A pilot study of senolytics to improve cognition and mobility in older adults at risk for Alzheimer's disease

Abstract

Background: This single-arm study evaluates the feasibility, safety, and preliminary effects of two senolytic agents, Dasatinib and Quercetin (DQ), in older adults at risk of Alzheimer's disease.

Methods: Participants took 100 mg of Dasatinib and 1250 mg of Quercetin for two days every two weeks over 12 weeks. Recruitment rate, adverse events, absolute changes in functional outcomes, and percent changes in biomarkers were calculated. Spearman correlations between functional and biomarker outcomes were performed.

Findings: Approximately 10% of telephone-screened individuals completed the intervention (n = 12). There were no serious adverse events related to the intervention. Mean Montreal Cognitive Assessment (MoCA) scores non-significantly increased following DQ by 1.0 point (95% CI: -0.7, 2.7), but increased significantly by 2.0 points (95% CI: 0.1, 4.0) in those with lowest baseline MoCA scores. Mean percent change in tumour necrosis factor-alpha (TNF-α), a key product of the senescence-associated secretory phenotype (SASP), non-significantly decreased following DQ by -3.0% (95% CI: -13.0, 7.1). Changes in TNF-α were significantly and inversely correlated with changes in MoCA scores (r = -0.65, p = 0.02), such that reductions in TNF- α were correlated with increases in MoCA scores.

Interpretation: This study suggests that intermittent DQ treatment is feasible and safe; data hint at potential functional benefits in older adults at risk of Alzheimer's disease. The observed reduction in TNF-α and its correlation with increases in MoCA scores suggests that DQ may improve cognition by modulating the SASP. However, there was not an appropriate control group. Data are preliminary and must be interpreted cautiously.

Funding: National Institute on Ageing grants R21AG073886 and R33AG061456 funded this research.

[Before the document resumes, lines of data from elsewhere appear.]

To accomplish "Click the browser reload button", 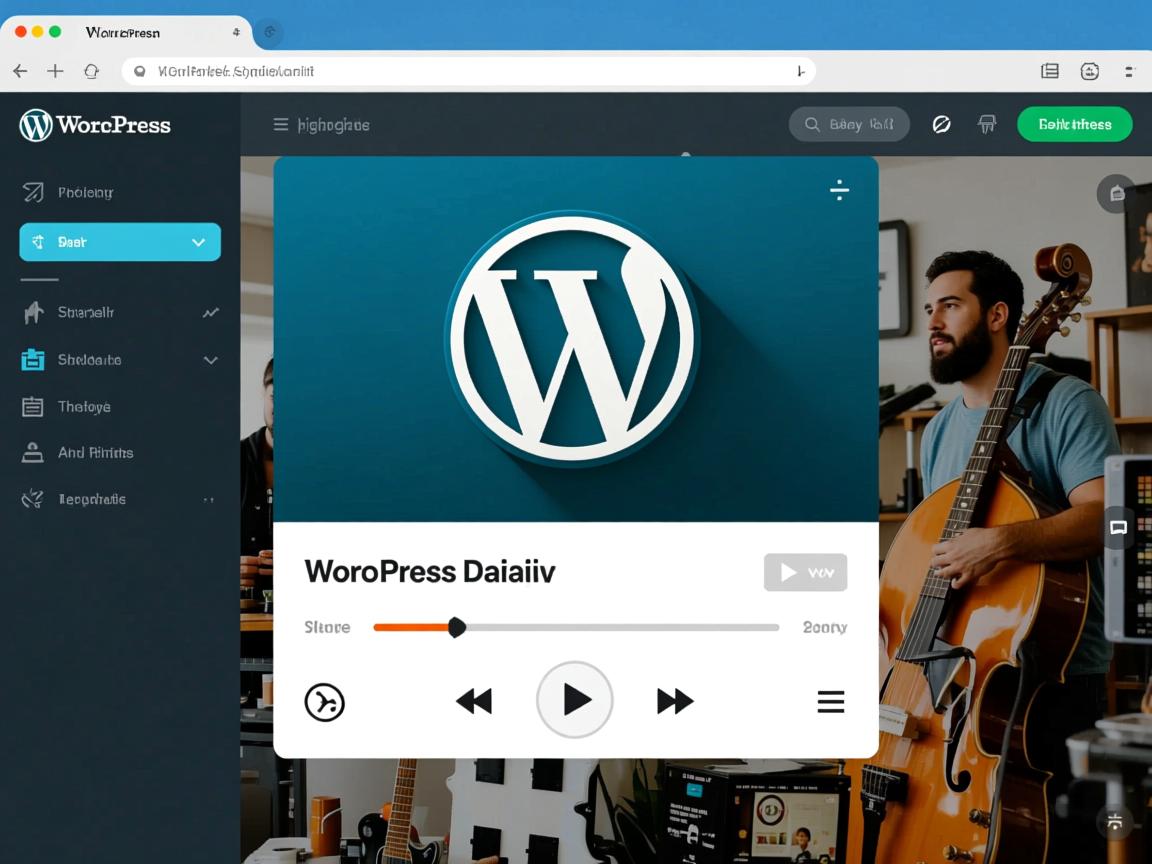I will click(91, 71).
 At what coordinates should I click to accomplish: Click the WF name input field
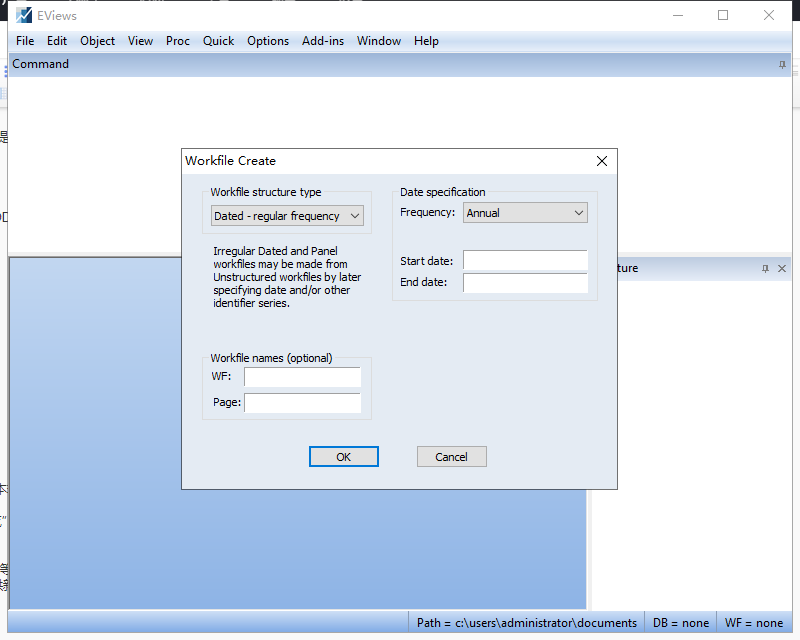[x=303, y=377]
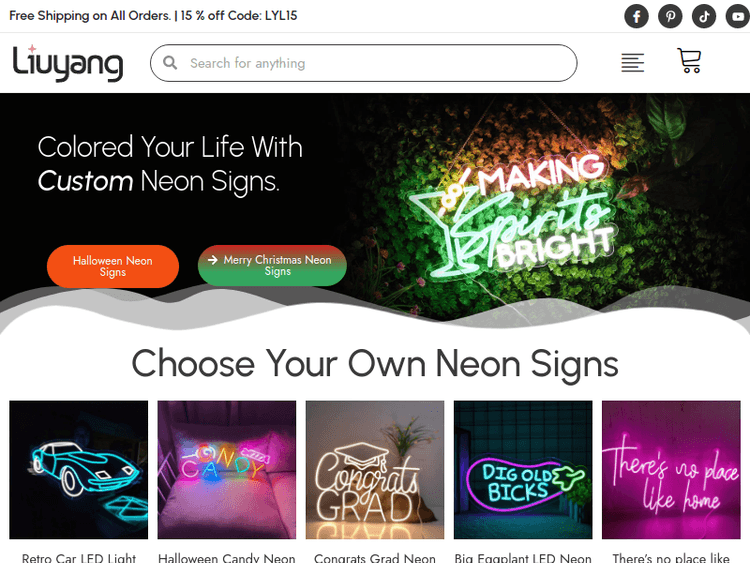Click the search magnifier icon
Screen dimensions: 750x563
[170, 63]
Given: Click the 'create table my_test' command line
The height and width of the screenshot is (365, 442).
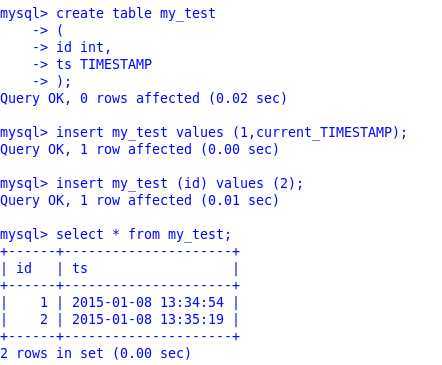Looking at the screenshot, I should click(x=108, y=14).
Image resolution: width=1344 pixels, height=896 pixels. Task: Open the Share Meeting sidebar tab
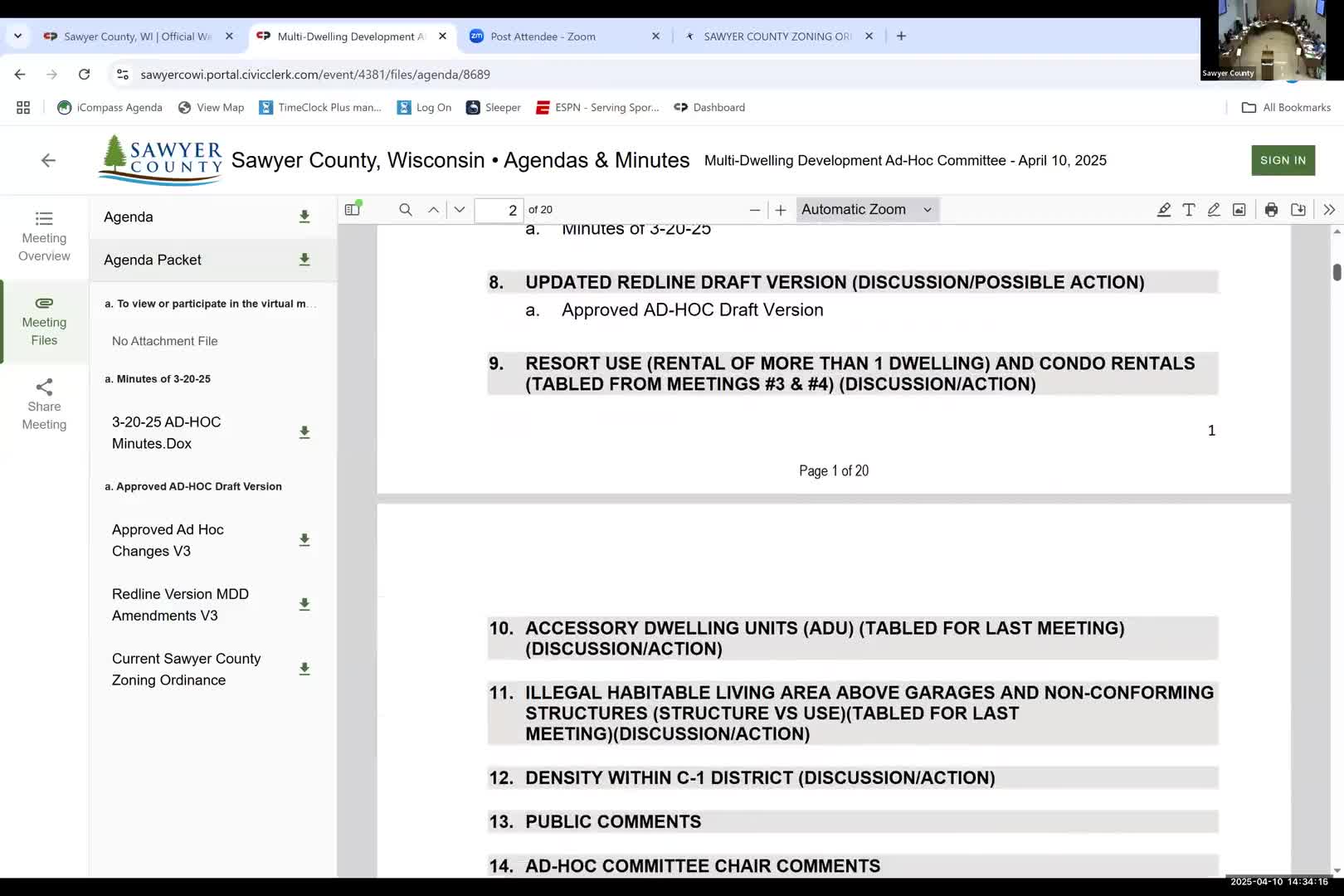pos(44,405)
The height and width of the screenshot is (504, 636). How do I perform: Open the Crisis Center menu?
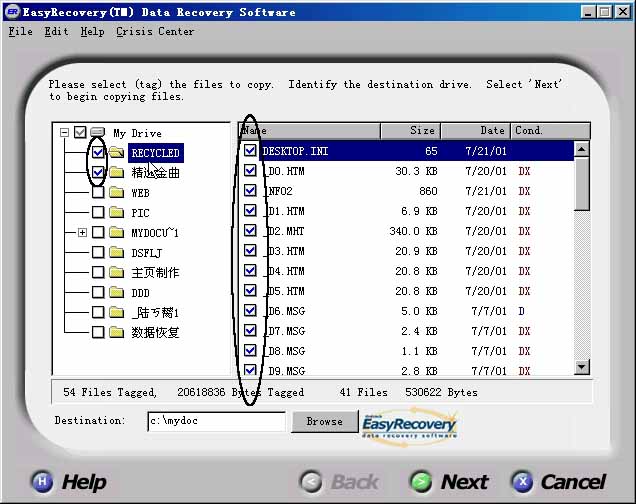click(x=154, y=31)
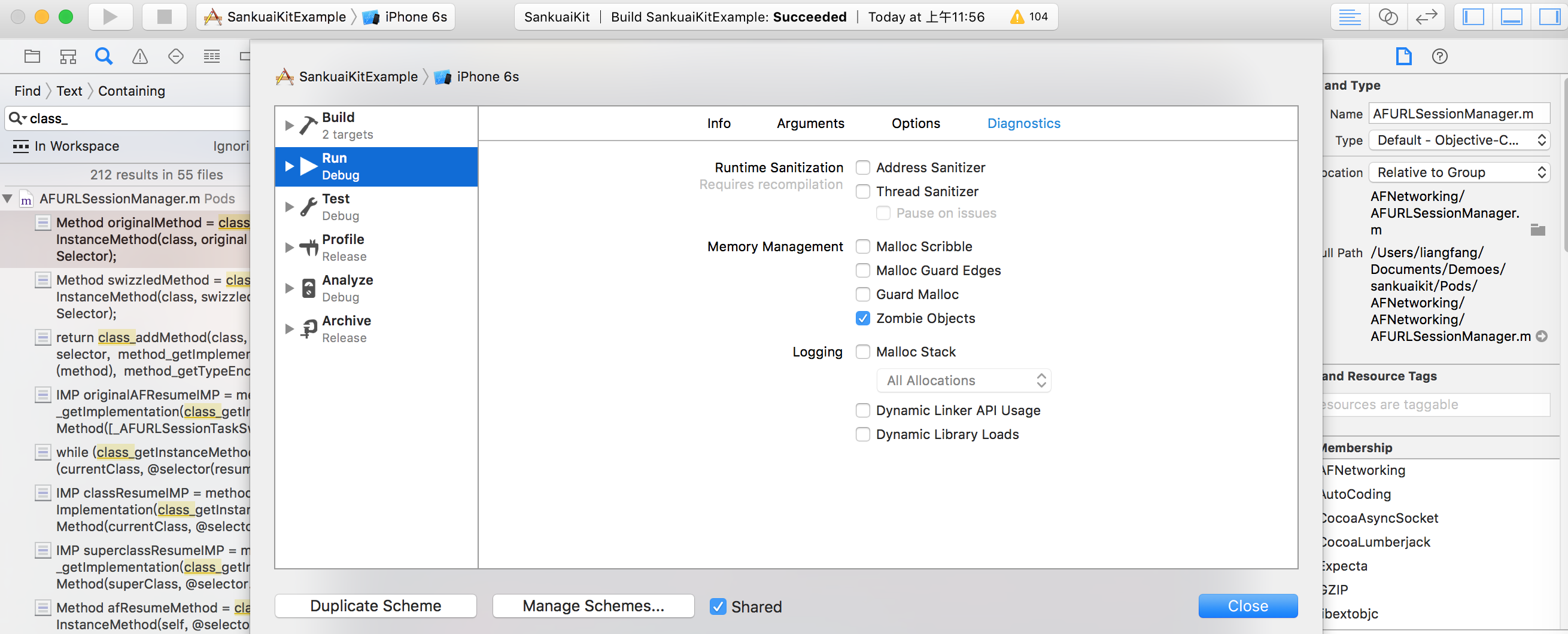Open the Quick Help inspector
Viewport: 1568px width, 634px height.
(1439, 57)
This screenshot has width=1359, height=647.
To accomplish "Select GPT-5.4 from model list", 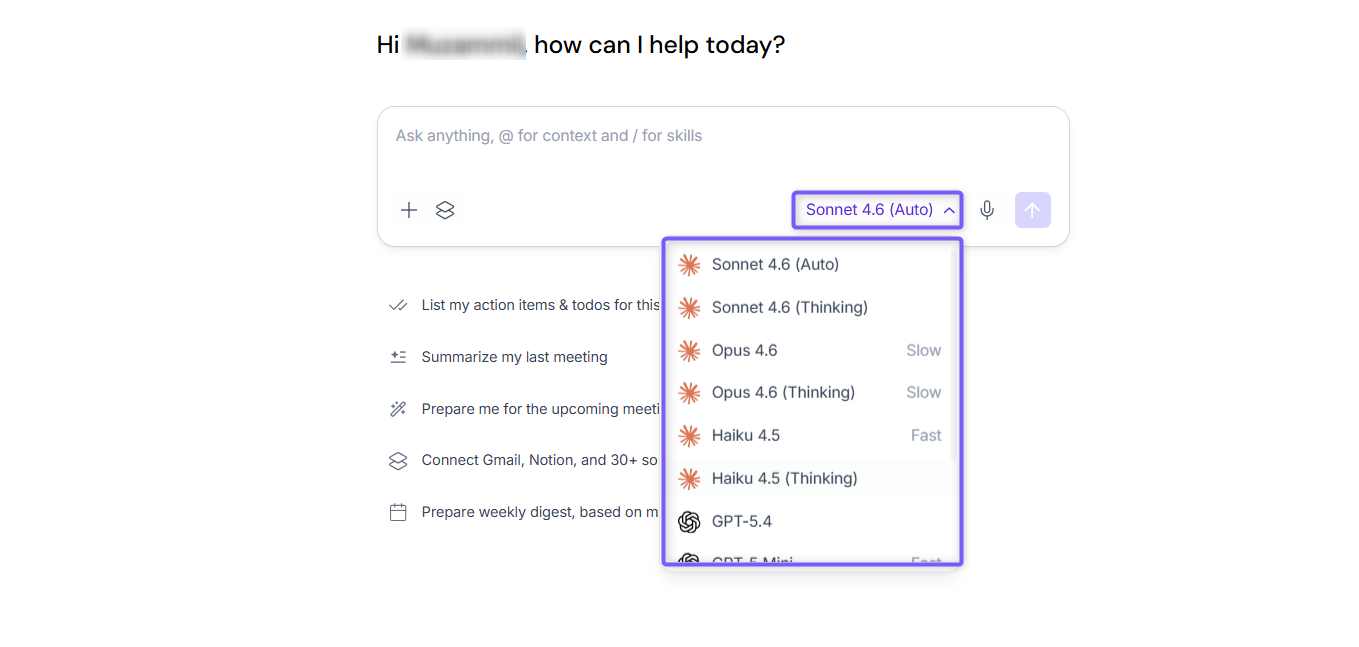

Keywords: Ageing; Cognitive impairment; Flavonoids; Gait; Geroscience; Senolytics.

Fig. 1

Flow chart of recruitment for the STAMINA Study. MCI, mild cognitive impairment.

Fig. 2

The frequency of clinical safety adverse events in the STAMINA study. Clinical blood safety measures were evaluated prior to each administration of the 2-day dose of Dasatinib and Quercetin. If the Laboratory results deviated from a pre-determined safety range (described in full elsewhere³³) by more than 20% and/or newly appeared, they were considered adverse events. Each colour represents a different participant (n = 12). AE, adverse events; ALT, alanine-aminotransferase; GFR, glomerular filtration rate.

Fig. 3

The frequency of self-reported symptoms adverse events in the STAMINA study. Self-reported symptoms were evaluated once before and two times after each 2-day drug treatment of Dasatinib and Quercetin. If the symptom newly appeared or was reported to be more severe than usual, then it was considered an adverse event. Each colour represents a different participant (n = 12). AE, adverse events.

Fig. 4

Percent change of select senescence biomarkers. The percent change between screening and final follow-up values (∼14 weeks) was calculated for each biomarker in STAMINA (n = 12, blue circle) and Biomarker Control (n = 10, red square) participants. All data points are displayed on the figure with the mean expressed as the larger shape and 80% confidence intervals expressed as the solid line. IL, interleukin; MMP, matrix metalloproteinase; p16^INK4a, a genetic marker of senescent cells; PDL-2, programmed cell death-ligand 2; TNF-α, tumour necrosis factor alpha.

Fig. 5

(a and b) Spearman correlations between change in cognitive scores and biomarkers. The absolute change of MoCA scores after treatment was correlated with percent change of TNF-α (a) and PDL-2 (b) in 12 participants. MoCA, Montreal Cognitive Assessment; PDL-2, programmed cell death-ligand 2; TNF-α, tumour necrosis factor alpha.